(Directions): The lines you return should be those containing the string "every", taken from the data below.

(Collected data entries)
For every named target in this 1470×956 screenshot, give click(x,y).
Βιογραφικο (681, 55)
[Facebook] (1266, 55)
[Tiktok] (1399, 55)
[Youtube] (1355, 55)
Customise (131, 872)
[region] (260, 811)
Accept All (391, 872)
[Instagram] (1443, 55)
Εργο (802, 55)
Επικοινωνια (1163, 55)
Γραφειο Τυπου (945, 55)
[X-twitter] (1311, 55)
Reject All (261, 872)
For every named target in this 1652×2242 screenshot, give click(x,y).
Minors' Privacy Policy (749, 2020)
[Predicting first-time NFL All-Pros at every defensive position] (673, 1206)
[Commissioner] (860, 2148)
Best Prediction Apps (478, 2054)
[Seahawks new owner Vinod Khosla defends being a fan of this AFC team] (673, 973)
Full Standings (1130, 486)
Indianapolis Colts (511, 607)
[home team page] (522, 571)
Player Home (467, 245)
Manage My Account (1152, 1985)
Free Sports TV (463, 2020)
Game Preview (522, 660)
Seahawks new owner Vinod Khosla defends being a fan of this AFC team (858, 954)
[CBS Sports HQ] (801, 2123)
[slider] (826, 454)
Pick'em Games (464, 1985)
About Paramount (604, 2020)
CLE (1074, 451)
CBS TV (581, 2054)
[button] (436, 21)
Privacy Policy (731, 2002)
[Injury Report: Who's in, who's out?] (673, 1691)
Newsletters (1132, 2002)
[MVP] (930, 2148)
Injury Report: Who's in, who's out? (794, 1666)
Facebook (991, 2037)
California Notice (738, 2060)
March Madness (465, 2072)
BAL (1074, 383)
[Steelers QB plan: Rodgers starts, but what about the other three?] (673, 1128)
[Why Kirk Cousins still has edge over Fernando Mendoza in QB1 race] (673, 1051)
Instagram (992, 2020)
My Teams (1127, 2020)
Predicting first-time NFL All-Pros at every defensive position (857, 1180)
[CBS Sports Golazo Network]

(Written response):
For every named target in this 1470×956 screenshot, give click(x,y).
For every named target in this 1652×2242 screenshot, give click(x,y).
[Predicting first-time NFL All-Pros at every defensive position] (673, 1206)
Predicting first-time NFL All-Pros at every defensive position (857, 1180)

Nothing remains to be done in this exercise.